A economia venezuelana entrou em queda livre em meio à má administração do setor de petróleo, uma crise exacerbada por sanções rigorosas impostas pelos Estados Unidos em 2019. A inflação corroeu os salários e as economias.

Há anos, os venezuelanos estão se recuperando, tentando alimentar seus filhos com ganhos escassos, vendo membros da família morrerem de doenças evitáveis e esperando horas na fila da gasolina.

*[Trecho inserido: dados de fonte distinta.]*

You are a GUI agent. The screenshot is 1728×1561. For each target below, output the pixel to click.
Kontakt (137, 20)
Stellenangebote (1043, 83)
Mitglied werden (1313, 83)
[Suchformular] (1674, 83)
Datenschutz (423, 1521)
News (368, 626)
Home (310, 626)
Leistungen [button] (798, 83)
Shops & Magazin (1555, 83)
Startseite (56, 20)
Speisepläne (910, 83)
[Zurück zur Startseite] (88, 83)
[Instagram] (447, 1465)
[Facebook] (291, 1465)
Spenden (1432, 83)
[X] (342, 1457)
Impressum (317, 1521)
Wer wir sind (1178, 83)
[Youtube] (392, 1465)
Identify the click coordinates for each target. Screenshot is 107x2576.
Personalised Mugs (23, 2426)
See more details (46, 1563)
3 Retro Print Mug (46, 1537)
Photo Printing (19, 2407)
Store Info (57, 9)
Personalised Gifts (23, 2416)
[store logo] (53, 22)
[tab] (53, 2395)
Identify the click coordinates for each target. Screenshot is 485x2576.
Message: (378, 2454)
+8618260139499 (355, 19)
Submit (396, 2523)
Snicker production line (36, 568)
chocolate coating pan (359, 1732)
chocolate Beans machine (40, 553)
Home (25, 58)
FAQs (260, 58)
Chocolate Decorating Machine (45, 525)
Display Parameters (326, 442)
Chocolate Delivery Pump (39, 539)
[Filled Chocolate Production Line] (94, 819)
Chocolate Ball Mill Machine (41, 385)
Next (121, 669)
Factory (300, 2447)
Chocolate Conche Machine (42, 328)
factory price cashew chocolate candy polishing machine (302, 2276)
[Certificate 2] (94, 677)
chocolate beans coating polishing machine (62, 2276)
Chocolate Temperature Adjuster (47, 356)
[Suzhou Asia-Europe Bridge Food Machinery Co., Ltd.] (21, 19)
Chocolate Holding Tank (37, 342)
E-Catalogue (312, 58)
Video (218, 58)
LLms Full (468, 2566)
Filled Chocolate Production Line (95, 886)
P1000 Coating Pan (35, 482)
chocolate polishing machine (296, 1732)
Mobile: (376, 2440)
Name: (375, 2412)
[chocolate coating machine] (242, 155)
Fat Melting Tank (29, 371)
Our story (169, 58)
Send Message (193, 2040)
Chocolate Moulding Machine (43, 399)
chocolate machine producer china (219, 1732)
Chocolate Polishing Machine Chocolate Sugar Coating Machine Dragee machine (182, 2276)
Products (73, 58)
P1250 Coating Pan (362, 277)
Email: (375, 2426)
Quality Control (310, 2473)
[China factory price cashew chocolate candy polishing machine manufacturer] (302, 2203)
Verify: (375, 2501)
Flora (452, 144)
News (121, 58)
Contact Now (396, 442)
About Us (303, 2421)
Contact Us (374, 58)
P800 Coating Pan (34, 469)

Maduro ainda pode contar com um quadro de fiéis obstinados, conhecidos como chavistas, incluindo milhões de funcionários públicos e outros cujos negócios ou empregos dependem do Estado. Mas a capacidade de seu Partido Socialista Unido da Venezuela de usar o acesso a programas sociais para levar as pessoas às urnas diminuiu à medida que a economia do país se desgastou.

Essa tendência autoritária foi parte da justificativa que os EUA usaram para impor sanções econômicas que prejudicaram o setor petrolífero crucial do país.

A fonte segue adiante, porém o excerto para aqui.